┌─ PROVIDED INFORMATION
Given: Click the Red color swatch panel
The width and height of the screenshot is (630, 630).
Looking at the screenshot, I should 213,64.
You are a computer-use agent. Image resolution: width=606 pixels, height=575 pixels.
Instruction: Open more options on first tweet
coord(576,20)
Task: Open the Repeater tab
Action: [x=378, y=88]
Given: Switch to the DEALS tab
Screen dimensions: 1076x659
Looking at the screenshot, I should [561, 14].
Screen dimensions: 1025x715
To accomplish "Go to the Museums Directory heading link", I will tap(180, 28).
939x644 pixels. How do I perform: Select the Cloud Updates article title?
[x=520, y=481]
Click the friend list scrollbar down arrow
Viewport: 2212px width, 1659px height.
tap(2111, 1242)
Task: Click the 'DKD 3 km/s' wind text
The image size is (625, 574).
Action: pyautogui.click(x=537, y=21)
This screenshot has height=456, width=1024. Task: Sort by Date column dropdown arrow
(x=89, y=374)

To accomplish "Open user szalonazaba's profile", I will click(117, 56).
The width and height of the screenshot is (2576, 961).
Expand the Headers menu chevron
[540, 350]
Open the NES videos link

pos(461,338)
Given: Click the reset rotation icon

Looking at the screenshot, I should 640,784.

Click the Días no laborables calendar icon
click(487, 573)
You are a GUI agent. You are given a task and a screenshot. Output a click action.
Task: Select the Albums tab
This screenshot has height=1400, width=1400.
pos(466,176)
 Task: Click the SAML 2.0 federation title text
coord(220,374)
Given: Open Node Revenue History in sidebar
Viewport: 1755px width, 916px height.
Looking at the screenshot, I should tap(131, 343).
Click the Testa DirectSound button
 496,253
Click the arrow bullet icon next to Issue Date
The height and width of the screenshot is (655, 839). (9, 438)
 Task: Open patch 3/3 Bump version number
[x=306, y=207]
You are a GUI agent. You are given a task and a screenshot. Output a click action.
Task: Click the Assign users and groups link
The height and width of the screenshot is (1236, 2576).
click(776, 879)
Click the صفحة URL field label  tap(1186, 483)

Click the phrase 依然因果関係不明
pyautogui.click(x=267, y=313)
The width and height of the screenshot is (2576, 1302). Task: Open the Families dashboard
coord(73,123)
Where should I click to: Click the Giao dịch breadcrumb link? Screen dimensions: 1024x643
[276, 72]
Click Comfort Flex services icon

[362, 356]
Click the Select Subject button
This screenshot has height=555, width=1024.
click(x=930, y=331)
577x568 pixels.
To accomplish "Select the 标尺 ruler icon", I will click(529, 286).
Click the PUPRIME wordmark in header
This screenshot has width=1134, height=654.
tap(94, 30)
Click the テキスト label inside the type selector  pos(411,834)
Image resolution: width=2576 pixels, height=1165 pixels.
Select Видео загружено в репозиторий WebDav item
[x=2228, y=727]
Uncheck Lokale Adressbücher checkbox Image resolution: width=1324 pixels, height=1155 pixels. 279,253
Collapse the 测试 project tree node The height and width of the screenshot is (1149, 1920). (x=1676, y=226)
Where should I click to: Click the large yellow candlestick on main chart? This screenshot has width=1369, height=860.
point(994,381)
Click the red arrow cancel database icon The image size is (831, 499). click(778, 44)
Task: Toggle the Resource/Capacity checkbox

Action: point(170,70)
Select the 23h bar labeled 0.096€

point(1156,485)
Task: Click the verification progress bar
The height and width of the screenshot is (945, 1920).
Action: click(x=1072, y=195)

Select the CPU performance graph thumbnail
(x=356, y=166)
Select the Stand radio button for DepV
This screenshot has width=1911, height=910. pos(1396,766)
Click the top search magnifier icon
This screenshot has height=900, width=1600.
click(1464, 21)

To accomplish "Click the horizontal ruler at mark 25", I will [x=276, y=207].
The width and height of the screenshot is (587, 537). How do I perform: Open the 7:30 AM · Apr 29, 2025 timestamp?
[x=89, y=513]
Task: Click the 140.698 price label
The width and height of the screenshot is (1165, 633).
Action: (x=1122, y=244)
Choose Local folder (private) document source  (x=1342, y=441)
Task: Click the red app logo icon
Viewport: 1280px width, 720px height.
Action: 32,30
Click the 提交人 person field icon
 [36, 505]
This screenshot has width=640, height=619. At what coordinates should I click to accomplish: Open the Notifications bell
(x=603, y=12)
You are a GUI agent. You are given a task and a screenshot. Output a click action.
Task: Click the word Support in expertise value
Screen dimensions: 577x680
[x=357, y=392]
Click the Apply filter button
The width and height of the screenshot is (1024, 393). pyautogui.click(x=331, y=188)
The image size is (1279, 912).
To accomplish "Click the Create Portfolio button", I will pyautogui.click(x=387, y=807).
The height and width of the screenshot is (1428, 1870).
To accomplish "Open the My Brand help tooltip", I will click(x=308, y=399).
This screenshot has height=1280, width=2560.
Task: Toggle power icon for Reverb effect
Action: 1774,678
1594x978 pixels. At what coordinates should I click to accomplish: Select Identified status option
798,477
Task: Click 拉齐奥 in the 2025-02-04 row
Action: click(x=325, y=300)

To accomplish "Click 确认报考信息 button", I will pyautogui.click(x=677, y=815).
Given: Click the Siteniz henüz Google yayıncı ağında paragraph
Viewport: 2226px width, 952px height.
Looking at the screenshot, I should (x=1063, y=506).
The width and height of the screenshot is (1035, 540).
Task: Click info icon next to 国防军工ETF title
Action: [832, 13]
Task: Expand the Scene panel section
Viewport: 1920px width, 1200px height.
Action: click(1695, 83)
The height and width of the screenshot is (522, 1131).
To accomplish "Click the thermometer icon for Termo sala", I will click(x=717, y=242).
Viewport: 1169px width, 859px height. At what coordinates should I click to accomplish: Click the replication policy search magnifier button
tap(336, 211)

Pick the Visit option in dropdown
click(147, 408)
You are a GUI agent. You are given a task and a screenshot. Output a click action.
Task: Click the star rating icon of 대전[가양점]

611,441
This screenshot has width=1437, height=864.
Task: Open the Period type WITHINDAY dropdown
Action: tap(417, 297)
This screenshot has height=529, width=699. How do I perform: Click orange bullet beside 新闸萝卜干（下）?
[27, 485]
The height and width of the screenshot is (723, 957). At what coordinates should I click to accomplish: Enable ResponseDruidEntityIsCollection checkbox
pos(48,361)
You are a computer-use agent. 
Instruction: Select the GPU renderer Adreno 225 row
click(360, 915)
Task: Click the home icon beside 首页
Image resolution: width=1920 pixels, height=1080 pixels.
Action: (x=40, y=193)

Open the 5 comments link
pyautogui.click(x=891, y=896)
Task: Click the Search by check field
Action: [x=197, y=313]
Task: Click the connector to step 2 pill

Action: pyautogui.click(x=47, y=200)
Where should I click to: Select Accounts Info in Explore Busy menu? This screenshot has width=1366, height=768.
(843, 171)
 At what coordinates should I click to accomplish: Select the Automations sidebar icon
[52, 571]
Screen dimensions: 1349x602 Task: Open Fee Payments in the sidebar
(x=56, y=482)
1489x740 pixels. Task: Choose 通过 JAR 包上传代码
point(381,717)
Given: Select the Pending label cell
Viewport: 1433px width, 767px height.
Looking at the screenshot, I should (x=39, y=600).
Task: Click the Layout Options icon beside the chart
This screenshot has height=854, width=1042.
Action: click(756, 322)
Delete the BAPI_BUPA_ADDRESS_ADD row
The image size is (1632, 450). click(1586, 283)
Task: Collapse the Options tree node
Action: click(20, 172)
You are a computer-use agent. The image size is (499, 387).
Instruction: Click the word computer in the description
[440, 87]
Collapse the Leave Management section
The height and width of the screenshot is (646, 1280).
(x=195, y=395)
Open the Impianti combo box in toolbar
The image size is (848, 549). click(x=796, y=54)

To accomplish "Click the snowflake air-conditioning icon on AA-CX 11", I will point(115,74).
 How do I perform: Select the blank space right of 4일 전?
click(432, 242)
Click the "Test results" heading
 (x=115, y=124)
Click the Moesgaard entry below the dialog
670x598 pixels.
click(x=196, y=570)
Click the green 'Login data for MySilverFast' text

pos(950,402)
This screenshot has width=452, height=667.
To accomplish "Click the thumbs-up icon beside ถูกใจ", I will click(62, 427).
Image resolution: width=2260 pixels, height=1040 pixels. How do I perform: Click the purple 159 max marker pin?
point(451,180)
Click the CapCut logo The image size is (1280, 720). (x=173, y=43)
└─
### SHORT EXERCISE
From the listing above, select each line in which the word "ruler" appears and copy it unchanged.

### REPLY
To accomplish "Select the 标尺 ruler icon", I will click(529, 286).
To accomplish "Click the horizontal ruler at mark 25", I will [x=276, y=207].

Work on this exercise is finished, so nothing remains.